The book attempts to explain why Europeans dominated the world for a period of time and now no longer do. It has nothing to do with some mysterious genetic superiority of one people over another. Diamond summarized his findings as follows: “History followed different courses for different peoples because of differences among peoples environments, not because of biological differences among people themselves.”

The major driver was that the Fertile Crescent contained seed crops and animals (sheep, goats, cattle, pigs, and horses) that lent themselves to successful domestication. This domestication then spread roughly along the same parallel east to Asia and west to Europe. Domestication didn’t spread in the America’s and Africa’s due to their north-south orientation. Advances quickly moved back and forth between east and west, but climatic zone differences inhibit flows north and south. This resulted in massive food production in Eurasia. Food production, in turn, led to stationary populations and excess food that supported artists, bureaucrats and soldiers and sophisticated technologies (guns and steel).

Population density along with close contact with animals, led to germs affecting large numbers of people. As infectious diseases killed large numbers, the surviviors developed immunity to them. The black death is a good example. Anywhere from 30% to 60% of the total population in Europe died. The population did rebound over time. In the Americans, disease killed 95% of the Native American population, which was estimated at 20,000,000 decimated in 1492. Germs didn’t have the same impact in Africa as it wasn’t isolated from Eurasia and so had been affected my the same diseases.

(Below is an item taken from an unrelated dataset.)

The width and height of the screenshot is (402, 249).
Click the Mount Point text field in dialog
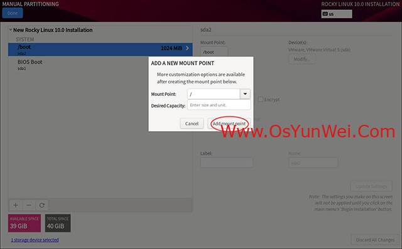point(214,94)
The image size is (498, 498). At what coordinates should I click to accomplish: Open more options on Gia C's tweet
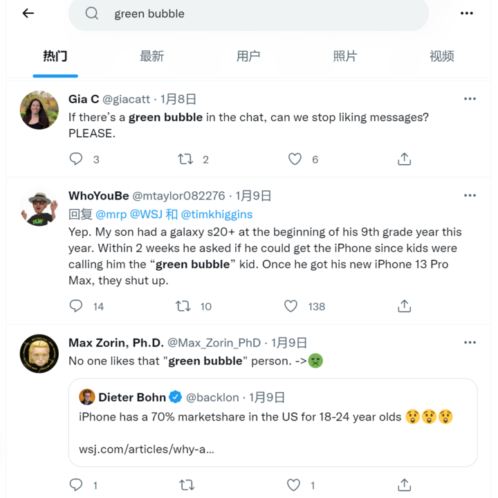470,99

Technology advantages, plus immunity to most germs, allowed Eurasians to easily subdue the natives of the Americas, Australia and Southeast Asia.

At the end of book Diamond addresses why Europe instead of the Fertile Crescent or China end up on top during the last 500 years. For the Fertile Crescent he states that it is due to resource depletion. For China Diamond claims it is because there were no geographic barriers in that part of the world so China was unified politically – so a decision made centrally affected all of China. In Europe the opposite was the case. There are so many geographic barriers that Europe was not unified politically. China was ahead of Europe in almost every area in the 1400s. They had massive fleets with ships orders of magnitude bigger than Europe had at the time exploring under the command of Zheng He from 1405 to 1433. However, when the faction that support the fleets fell out of favor, the exploration were abandoned and the information about the fleets suppressed and China turned inward. In Europe. Columbus was able to go from court to court until he found backing for his voyage. My personal opinion is that this doesn’t fully explain the China vs Europe issue and that there were more factors involved.

I highly recommend this book as it does shed light on how the world got the way it is.